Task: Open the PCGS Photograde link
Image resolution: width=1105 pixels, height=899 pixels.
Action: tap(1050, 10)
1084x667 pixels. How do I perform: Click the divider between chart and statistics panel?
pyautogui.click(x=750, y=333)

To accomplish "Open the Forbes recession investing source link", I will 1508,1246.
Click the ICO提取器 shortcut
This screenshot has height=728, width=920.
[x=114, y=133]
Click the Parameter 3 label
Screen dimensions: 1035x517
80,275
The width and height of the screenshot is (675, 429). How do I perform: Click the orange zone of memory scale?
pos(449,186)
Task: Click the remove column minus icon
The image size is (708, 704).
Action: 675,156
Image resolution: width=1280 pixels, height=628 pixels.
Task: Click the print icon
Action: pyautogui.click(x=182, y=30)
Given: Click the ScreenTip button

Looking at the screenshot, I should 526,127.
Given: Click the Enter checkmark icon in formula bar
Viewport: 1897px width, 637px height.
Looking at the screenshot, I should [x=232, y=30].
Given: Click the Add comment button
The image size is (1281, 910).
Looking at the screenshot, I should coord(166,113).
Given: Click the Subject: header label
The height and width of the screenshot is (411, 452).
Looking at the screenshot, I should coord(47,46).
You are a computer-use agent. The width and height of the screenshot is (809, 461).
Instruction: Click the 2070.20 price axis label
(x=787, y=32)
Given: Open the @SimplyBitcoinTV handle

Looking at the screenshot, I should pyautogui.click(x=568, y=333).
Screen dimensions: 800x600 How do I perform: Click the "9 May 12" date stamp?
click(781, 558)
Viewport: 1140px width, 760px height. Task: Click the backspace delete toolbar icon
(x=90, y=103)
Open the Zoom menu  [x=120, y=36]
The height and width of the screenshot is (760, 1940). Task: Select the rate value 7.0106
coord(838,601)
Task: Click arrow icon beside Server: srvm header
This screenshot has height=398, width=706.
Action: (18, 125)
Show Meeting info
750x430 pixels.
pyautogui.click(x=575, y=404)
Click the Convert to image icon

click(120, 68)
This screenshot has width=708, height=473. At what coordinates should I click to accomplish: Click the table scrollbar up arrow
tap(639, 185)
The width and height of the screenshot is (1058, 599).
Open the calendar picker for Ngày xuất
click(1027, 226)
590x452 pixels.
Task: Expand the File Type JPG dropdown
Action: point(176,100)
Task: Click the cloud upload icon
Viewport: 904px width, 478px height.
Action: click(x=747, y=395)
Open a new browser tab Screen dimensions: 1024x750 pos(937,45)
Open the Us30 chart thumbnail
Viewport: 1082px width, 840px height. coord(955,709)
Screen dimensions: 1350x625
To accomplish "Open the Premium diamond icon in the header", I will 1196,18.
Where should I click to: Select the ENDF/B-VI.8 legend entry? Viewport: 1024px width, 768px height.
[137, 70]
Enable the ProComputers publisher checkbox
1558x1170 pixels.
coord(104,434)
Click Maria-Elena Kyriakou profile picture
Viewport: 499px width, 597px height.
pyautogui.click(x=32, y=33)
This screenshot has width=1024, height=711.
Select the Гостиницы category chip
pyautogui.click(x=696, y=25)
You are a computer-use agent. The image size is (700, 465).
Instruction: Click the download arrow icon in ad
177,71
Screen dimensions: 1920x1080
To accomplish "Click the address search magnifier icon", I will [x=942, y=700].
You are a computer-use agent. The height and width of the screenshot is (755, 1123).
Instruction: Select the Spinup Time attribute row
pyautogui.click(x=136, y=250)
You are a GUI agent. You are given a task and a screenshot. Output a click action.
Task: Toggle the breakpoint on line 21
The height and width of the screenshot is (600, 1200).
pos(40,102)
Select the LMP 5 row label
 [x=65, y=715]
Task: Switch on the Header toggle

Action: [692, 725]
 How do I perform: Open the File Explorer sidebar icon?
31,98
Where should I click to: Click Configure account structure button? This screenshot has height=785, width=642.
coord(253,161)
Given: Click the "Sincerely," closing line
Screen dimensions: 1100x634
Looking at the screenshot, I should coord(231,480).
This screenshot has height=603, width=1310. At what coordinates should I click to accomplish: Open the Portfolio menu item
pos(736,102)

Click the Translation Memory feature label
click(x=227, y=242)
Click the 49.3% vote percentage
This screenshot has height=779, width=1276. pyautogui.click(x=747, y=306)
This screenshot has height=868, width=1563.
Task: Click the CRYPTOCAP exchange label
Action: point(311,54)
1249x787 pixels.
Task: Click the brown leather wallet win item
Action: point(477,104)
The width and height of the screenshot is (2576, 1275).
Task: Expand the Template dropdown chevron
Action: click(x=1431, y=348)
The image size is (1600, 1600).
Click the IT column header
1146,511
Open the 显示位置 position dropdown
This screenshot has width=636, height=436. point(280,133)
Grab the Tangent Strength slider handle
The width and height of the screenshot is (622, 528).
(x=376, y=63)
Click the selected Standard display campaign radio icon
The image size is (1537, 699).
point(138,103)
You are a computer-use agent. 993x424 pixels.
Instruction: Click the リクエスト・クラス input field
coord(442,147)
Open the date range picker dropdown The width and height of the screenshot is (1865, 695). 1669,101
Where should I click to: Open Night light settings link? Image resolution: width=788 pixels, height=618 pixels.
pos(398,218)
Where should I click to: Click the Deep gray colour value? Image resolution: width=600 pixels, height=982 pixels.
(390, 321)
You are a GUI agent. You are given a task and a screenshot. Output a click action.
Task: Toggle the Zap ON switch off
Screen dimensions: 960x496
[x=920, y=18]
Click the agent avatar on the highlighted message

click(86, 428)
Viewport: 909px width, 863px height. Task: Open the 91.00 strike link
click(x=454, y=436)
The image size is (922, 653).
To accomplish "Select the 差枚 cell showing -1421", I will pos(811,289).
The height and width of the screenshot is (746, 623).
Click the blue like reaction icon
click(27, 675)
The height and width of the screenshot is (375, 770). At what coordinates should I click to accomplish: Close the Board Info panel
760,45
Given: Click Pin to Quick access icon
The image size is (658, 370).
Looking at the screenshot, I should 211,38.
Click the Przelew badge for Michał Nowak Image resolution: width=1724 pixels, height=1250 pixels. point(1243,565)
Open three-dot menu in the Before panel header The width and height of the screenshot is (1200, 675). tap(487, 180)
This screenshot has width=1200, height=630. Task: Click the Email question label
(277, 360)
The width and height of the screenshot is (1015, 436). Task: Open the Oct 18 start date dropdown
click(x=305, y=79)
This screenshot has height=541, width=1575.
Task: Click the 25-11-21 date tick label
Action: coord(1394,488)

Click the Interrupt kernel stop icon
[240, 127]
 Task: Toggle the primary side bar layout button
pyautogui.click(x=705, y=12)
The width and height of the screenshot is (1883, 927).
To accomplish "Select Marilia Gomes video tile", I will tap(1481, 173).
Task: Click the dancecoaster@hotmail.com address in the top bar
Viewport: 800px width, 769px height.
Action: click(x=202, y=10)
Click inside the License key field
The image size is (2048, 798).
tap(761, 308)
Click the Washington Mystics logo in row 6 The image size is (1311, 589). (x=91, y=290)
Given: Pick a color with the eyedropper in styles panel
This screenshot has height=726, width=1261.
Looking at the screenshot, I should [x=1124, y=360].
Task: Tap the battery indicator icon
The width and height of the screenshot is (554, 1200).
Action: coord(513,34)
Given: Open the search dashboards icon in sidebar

******************************

[Exercise goal] The records above need copying. Do it exactly.

[Result for this task]
Task: Open the PCGS Photograde link
Image resolution: width=1105 pixels, height=899 pixels.
Action: tap(1050, 10)
1084x667 pixels. How do I perform: Click the divider between chart and statistics panel?
pyautogui.click(x=750, y=333)

To accomplish "Open the Forbes recession investing source link", I will 1508,1246.
Click the ICO提取器 shortcut
This screenshot has height=728, width=920.
[x=114, y=133]
Click the Parameter 3 label
Screen dimensions: 1035x517
80,275
The width and height of the screenshot is (675, 429). How do I perform: Click the orange zone of memory scale?
pos(449,186)
Task: Click the remove column minus icon
The image size is (708, 704).
Action: 675,156
Image resolution: width=1280 pixels, height=628 pixels.
Task: Click the print icon
Action: pyautogui.click(x=182, y=30)
Given: Click the ScreenTip button

Looking at the screenshot, I should 526,127.
Given: Click the Enter checkmark icon in formula bar
Viewport: 1897px width, 637px height.
Looking at the screenshot, I should [x=232, y=30].
Given: Click the Add comment button
The image size is (1281, 910).
Looking at the screenshot, I should coord(166,113).
Given: Click the Subject: header label
The height and width of the screenshot is (411, 452).
Looking at the screenshot, I should coord(47,46).
You are a computer-use agent. The width and height of the screenshot is (809, 461).
Instruction: Click the 2070.20 price axis label
(x=787, y=32)
Given: Open the @SimplyBitcoinTV handle

Looking at the screenshot, I should pyautogui.click(x=568, y=333).
Screen dimensions: 800x600 How do I perform: Click the "9 May 12" date stamp?
click(781, 558)
Viewport: 1140px width, 760px height. Task: Click the backspace delete toolbar icon
(x=90, y=103)
Open the Zoom menu  [x=120, y=36]
The height and width of the screenshot is (760, 1940). Task: Select the rate value 7.0106
coord(838,601)
Task: Click arrow icon beside Server: srvm header
This screenshot has height=398, width=706.
Action: (18, 125)
Show Meeting info
750x430 pixels.
pyautogui.click(x=575, y=404)
Click the Convert to image icon

click(120, 68)
This screenshot has width=708, height=473. At what coordinates should I click to accomplish: Click the table scrollbar up arrow
tap(639, 185)
The width and height of the screenshot is (1058, 599).
Open the calendar picker for Ngày xuất
click(1027, 226)
590x452 pixels.
Task: Expand the File Type JPG dropdown
Action: point(176,100)
Task: Click the cloud upload icon
Viewport: 904px width, 478px height.
Action: click(x=747, y=395)
Open a new browser tab Screen dimensions: 1024x750 pos(937,45)
Open the Us30 chart thumbnail
Viewport: 1082px width, 840px height. coord(955,709)
Screen dimensions: 1350x625
To accomplish "Open the Premium diamond icon in the header", I will 1196,18.
Where should I click to: Select the ENDF/B-VI.8 legend entry? Viewport: 1024px width, 768px height.
[137, 70]
Enable the ProComputers publisher checkbox
1558x1170 pixels.
coord(104,434)
Click Maria-Elena Kyriakou profile picture
Viewport: 499px width, 597px height.
pyautogui.click(x=32, y=33)
This screenshot has width=1024, height=711.
Select the Гостиницы category chip
pyautogui.click(x=696, y=25)
You are a computer-use agent. The image size is (700, 465).
Instruction: Click the download arrow icon in ad
177,71
Screen dimensions: 1920x1080
To accomplish "Click the address search magnifier icon", I will [x=942, y=700].
You are a computer-use agent. The height and width of the screenshot is (755, 1123).
Instruction: Select the Spinup Time attribute row
pyautogui.click(x=136, y=250)
You are a GUI agent. You are given a task and a screenshot. Output a click action.
Task: Toggle the breakpoint on line 21
The height and width of the screenshot is (600, 1200).
pos(40,102)
Select the LMP 5 row label
 [x=65, y=715]
Task: Switch on the Header toggle

Action: [692, 725]
 How do I perform: Open the File Explorer sidebar icon?
31,98
Where should I click to: Click Configure account structure button? This screenshot has height=785, width=642.
coord(253,161)
Given: Click the "Sincerely," closing line
Screen dimensions: 1100x634
Looking at the screenshot, I should coord(231,480).
This screenshot has height=603, width=1310. At what coordinates should I click to accomplish: Open the Portfolio menu item
pos(736,102)

Click the Translation Memory feature label
click(x=227, y=242)
Click the 49.3% vote percentage
This screenshot has height=779, width=1276. pyautogui.click(x=747, y=306)
This screenshot has height=868, width=1563.
Task: Click the CRYPTOCAP exchange label
Action: point(311,54)
1249x787 pixels.
Task: Click the brown leather wallet win item
Action: point(477,104)
The width and height of the screenshot is (2576, 1275).
Task: Expand the Template dropdown chevron
Action: click(x=1431, y=348)
The image size is (1600, 1600).
Click the IT column header
1146,511
Open the 显示位置 position dropdown
This screenshot has width=636, height=436. point(280,133)
Grab the Tangent Strength slider handle
The width and height of the screenshot is (622, 528).
(x=376, y=63)
Click the selected Standard display campaign radio icon
The image size is (1537, 699).
point(138,103)
You are a computer-use agent. 993x424 pixels.
Instruction: Click the リクエスト・クラス input field
coord(442,147)
Open the date range picker dropdown The width and height of the screenshot is (1865, 695). 1669,101
Where should I click to: Open Night light settings link? Image resolution: width=788 pixels, height=618 pixels.
pos(398,218)
Where should I click to: Click the Deep gray colour value? Image resolution: width=600 pixels, height=982 pixels.
(390, 321)
You are a GUI agent. You are given a task and a screenshot. Output a click action.
Task: Toggle the Zap ON switch off
Screen dimensions: 960x496
[x=920, y=18]
Click the agent avatar on the highlighted message

click(86, 428)
Viewport: 909px width, 863px height. Task: Open the 91.00 strike link
click(x=454, y=436)
The image size is (922, 653).
To accomplish "Select the 差枚 cell showing -1421", I will pos(811,289).
The height and width of the screenshot is (746, 623).
Click the blue like reaction icon
click(27, 675)
The height and width of the screenshot is (375, 770). At what coordinates should I click to accomplish: Close the Board Info panel
760,45
Given: Click Pin to Quick access icon
The image size is (658, 370).
Looking at the screenshot, I should 211,38.
Click the Przelew badge for Michał Nowak Image resolution: width=1724 pixels, height=1250 pixels. point(1243,565)
Open three-dot menu in the Before panel header The width and height of the screenshot is (1200, 675). tap(487, 180)
This screenshot has width=1200, height=630. Task: Click the Email question label
(277, 360)
The width and height of the screenshot is (1015, 436). Task: Open the Oct 18 start date dropdown
click(x=305, y=79)
This screenshot has height=541, width=1575.
Task: Click the 25-11-21 date tick label
Action: coord(1394,488)

Click the Interrupt kernel stop icon
[240, 127]
 Task: Toggle the primary side bar layout button
pyautogui.click(x=705, y=12)
The width and height of the screenshot is (1883, 927).
To accomplish "Select Marilia Gomes video tile", I will tap(1481, 173).
Task: Click the dancecoaster@hotmail.com address in the top bar
Viewport: 800px width, 769px height.
Action: click(x=202, y=10)
Click inside the License key field
The image size is (2048, 798).
tap(761, 308)
Click the Washington Mystics logo in row 6 The image size is (1311, 589). (x=91, y=290)
Given: Pick a color with the eyedropper in styles panel
This screenshot has height=726, width=1261.
Looking at the screenshot, I should [x=1124, y=360].
Task: Tap the battery indicator icon
The width and height of the screenshot is (554, 1200).
Action: coord(513,34)
Given: Open the search dashboards icon in sidebar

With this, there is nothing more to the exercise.